▶ EXTRAIT DU DOCUMENT

####

Terralaboris asbl

Croyance de se faire agresser (arme factice) et événement soudain

Commentaire de C. trav. Liège, 27 novembre 2009, R.G. 36.180/09

Mis en ligne le mercredi 14 avril 2010


Cour du travail de Liège, 27 novembre 2009, R.G. n° 36.180/09

TERRA LABORIS ASBL – Sophie REMOUCHAMPS

Dans un arrêt du 27 novembre 2009, la Cour du travail de Liège est confrontée à un événement soudain, identifié comme étant une agression. L’intéressée a cru être agressée par deux individus alors que l’arme était factice et qu’il n’y avait aucune volonté d’agression. La Cour place le débat sur la question de savoir si l’événement a pu causer la lésion, retenant que cet élément doit être apprécié de façon abstraite, par rapport à la réaction que le fait aurait entrainé dans le chef de toute personne normale.

Les faits

Madame M. est occupée en qualité de caissière–réassortisseuse dans un magasin dans l’entité liégeoise. Elle estime avoir été victime d’un accident du travail en date du 14 décembre 2004. Elle explique qu’elle se trouvait aux caisses, tandis que ses autres collègues étaient ailleurs dans le magasin. Se sont présentées à sa caisse deux personnes, dont l’une s’est positionnée dos par rapport à elle, tandis que l’autre était revêtue d’un accoutrement singulier (salopette et chapeau de paille en plein hiver). L’individu équipé de la salopette aurait pointé une arme dans sa direction, en lui demandant d’appeler le responsable du magasin. Persuadée de faire l’objet d’une attaque à main armée, Madame M. a attendu l’arrivée de la gérante dans un état d’extrême angoisse, dès lors qu’elle était coincée à sa caisse et qu’aucun de ses collègues n’était aux alentours. A l’arrivée de la gérante, l’individu muni de l’arme a expliqué que le jeune homme qui l’accompagnait aurait volé l’arme dans un des magasins à proximité et voulait savoir si celle-ci provenait de celui-ci. Il s’est ainsi avéré que l’arme était factice et que les deux comparses étaient sur place en vue d’identifier le magasin victime du vol perpétré par le plus jeune des deux, par ailleurs handicapé.

####

▶ VOTRE OBJECTIF
Rédigez la suite du commentaire d'arrêt sur l'agression crue à l'arme factice, à partir de sa dernière phrase.

▶ MATÉRIEL FOURNI
####

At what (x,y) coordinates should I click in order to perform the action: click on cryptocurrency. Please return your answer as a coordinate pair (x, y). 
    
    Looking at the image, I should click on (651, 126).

####

▶ RÉPONSE ATTENDUE
Madame M. a fini sa journée de travail, non sans une crise de larmes un peu après les faits, suite à une altercation avec une cliente. Elle sera mise en incapacité de travail le lendemain, incapacité prolongée à diverses reprises.

L’intéressée a rédigé une lettre à l’attention de la directrice des ressources humaines fin janvier 2005, dans laquelle elle relate les circonstances de fait. Par la suite, une déclaration d’accident du travail a été adressée en février 2005 à l’entreprise d’assurances. Après avoir entendu la gérante de même qu’une collègue (arrivée sur les lieux après la gérante), l’entreprise d’assurances refusa les faits.

L’intéressée introduisit dès lors une action devant le Tribunal du travail de Liège aux fins de faire admettre que les faits étaient constitutifs d’un accident du travail.

La décision du Tribunal

Le Tribunal refusa de faire droit à la demande estimant qu’il n’était pas prouvé que les faits allégués étaient susceptibles de causer le choc. Pour le tribunal, les lésions existantes, telles que constatées après les faits, relèvent d’un état antérieur de stress par ailleurs allégué comme étant d’origine professionnelle.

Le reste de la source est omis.